Impactos na natureza
Nós, humanos, não somos as únicas vítimas da poluição luminosa. Bichos e plantas também não estão imunes aos seus efeitos nocivos.
O neurocientista John Fontenele Araújo, doutor em Psicologia pela Universidade de São Paulo (USP) e professor de Fisiologia e Comportamento da Universidade Federal do Rio Grande do Norte (UFRN), explica que, desde os tempos das cavernas, quando nossos antepassados caçavam seu próprio almoço, seres humanos são animais diurnos. Ou seja, trabalham de dia e descansam à noite. Mas há algumas espécies, como sapos, vagalumes e morcegos, entre outras tantas, que têm hábitos noturnos. E, no caso deles, o excesso de luz artificial não compromete apenas o sono. Afeta, também, a reprodução, a alimentação e a migração.

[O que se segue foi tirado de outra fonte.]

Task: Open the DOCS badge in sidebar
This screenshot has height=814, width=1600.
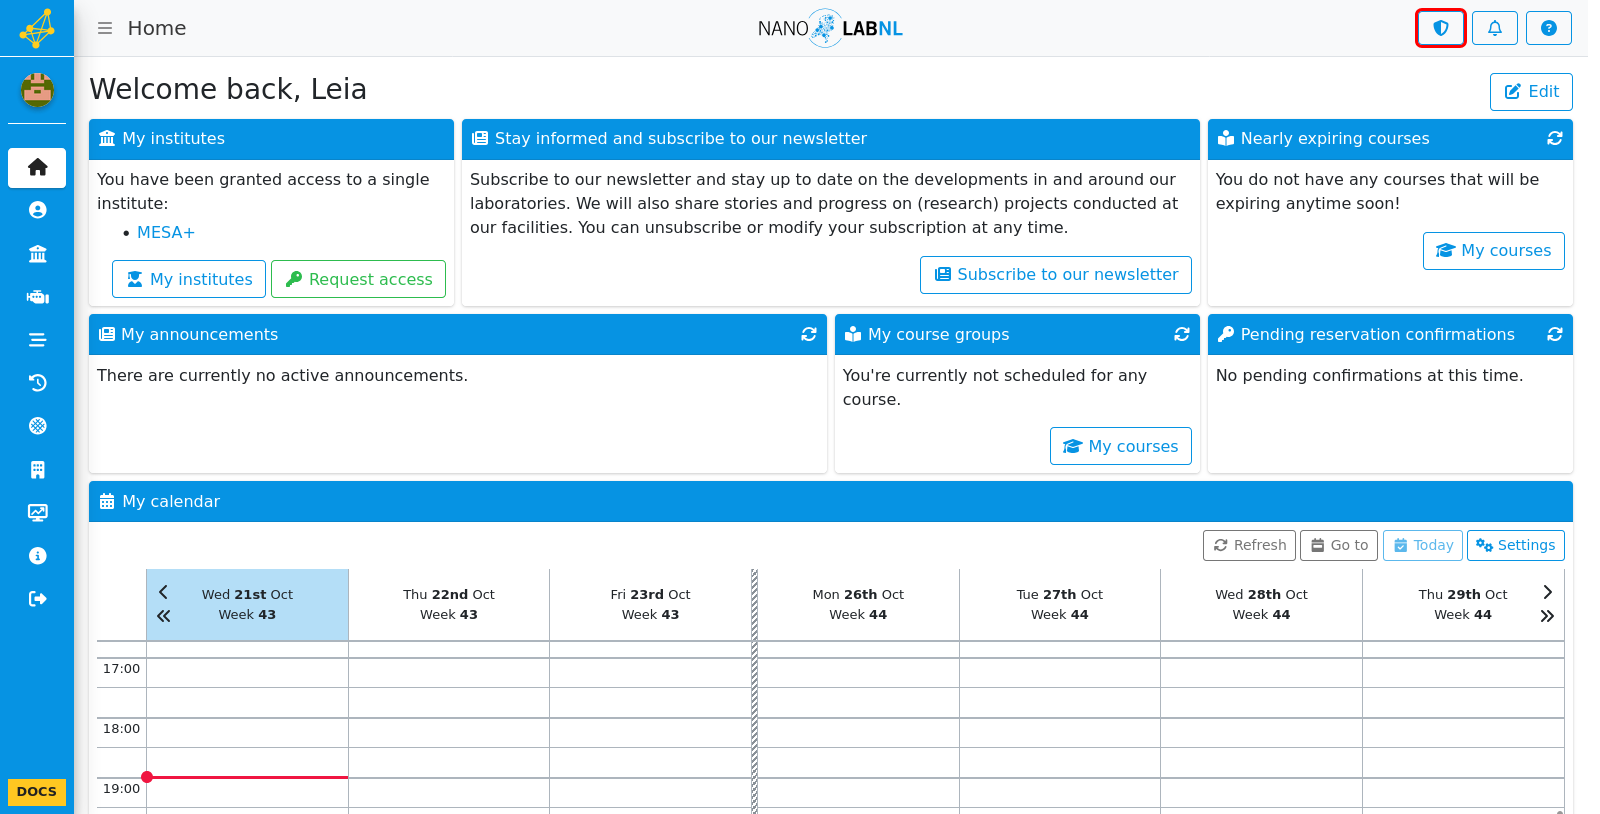Action: point(37,791)
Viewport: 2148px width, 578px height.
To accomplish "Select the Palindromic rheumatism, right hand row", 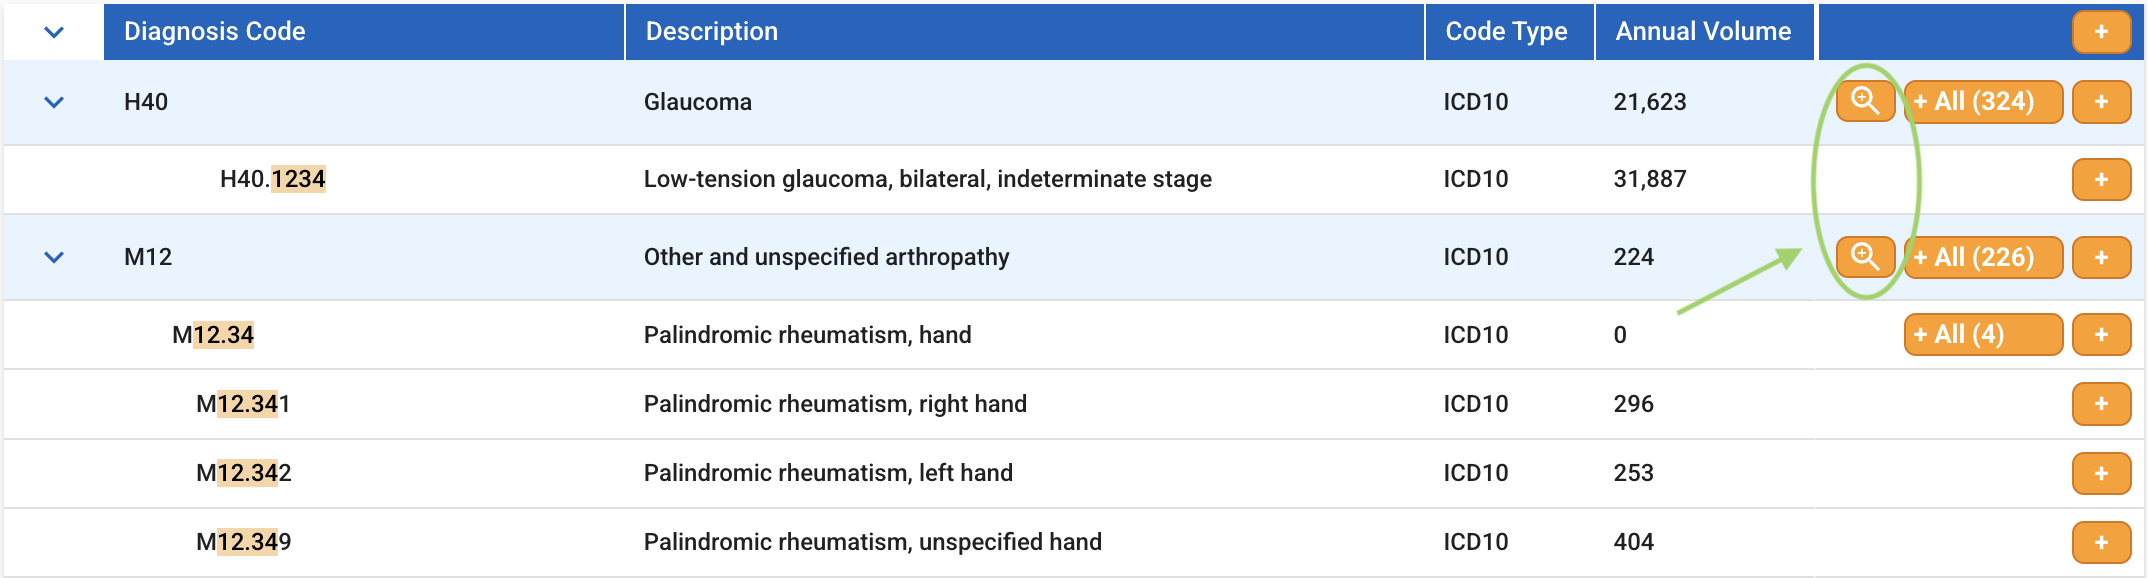I will click(x=1073, y=404).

O veterinário Ciro Cruvinel, gerente técnico do BioParque do Rio de Janeiro, dá dois exemplos: o de pássaros e o de tartarugas marinhas. No primeiro caso, algumas espécies que caçam e migram à noite são atraídas pela iluminação excessiva e acabam colidindo contra prédios envidraçados. No segundo, tartarugas marinhas se reproduzem nos oceanos, mas fazem seus ninhos na praia. E, ao saírem dos ovos, elas se orientam pela claridade da lua. “O excesso de luz artificial, porém, atrai os filhotes na direção oposta. E, em vez de chegar ao mar, eles morrem atropelados nas rodovias”, adverte o veterinário.
Algumas espécies de inseto, acrescenta Cruvinel, também são prejudicadas pela luminosidade intensa. Atraídas por lâmpadas, em locais públicos ou dentro de casa, morrem de exaustão. Se tais insetos forem polinizadores, como abelhas, besouros e mariposas, sobra também para as plantas. “É durante a noite que elas renovam moléculas importantes para serem usadas no dia seguinte. Um bom exemplo disso é a síntese da clorofila”, ilustra o biólogo André Mantovani, do Instituto de Pesquisas Jardim Botânico do Rio de Janeiro. “Processos de crescimento e reprodução também podem ser impactados em menor ou maior grau pela luz artificial”.
A exemplo dos animais, as plantas também são regidas por um ritmo circadiano. Daí porque os cientistas orientam que, em locais públicos, como praças, parques e jardins, os postes de luz sejam direcionados para o chão e não para as árvores ou para o céu.
Possíveis saídas
Daniel Mello e Tânia Dominici fazem parte do conselho consultivo da Céus Estrelados do Brasil. O objetivo da rede não é abrir mão dos benefícios da iluminação artificial, como segurança e bem-estar, mas iluminar apenas o que for preciso, durante o tempo que for necessário e com a iluminação adequada para cada caso.
Algumas das soluções apontadas passam pela criação de leis. Como a PL 1975/2021, que propõe a certificação de áreas de céus escuros para incentivar o astroturismo, e a PL 1400/2021, que propõe a tipificação da poluição luminosa como crime ambiental, ambas em tramitação no Congresso.
Outras ações, porém, estão ao alcance de todos, como comprar lâmpadas inteligentes – do tipo que o usuário controla a intensidade da luz por meio de aplicativo ou comando de voz – e instalar sensores de movimento ou temporizadores digitais.
“A melhor forma de combater a poluição luminosa é adequar o uso da luz à necessidade das pessoas. Portanto, apague a luz quando não estiver usando”, aconselha o físico Christopher Kyba, do Centro de Pesquisa em Geociências, na Alemanha. “Sabe por que as luzes de Natal fazem tanto sucesso? Porque só ficam acesas no fim do ano. Se iluminassem casas, igrejas e hoteis o ano todo, perderiam a graça”.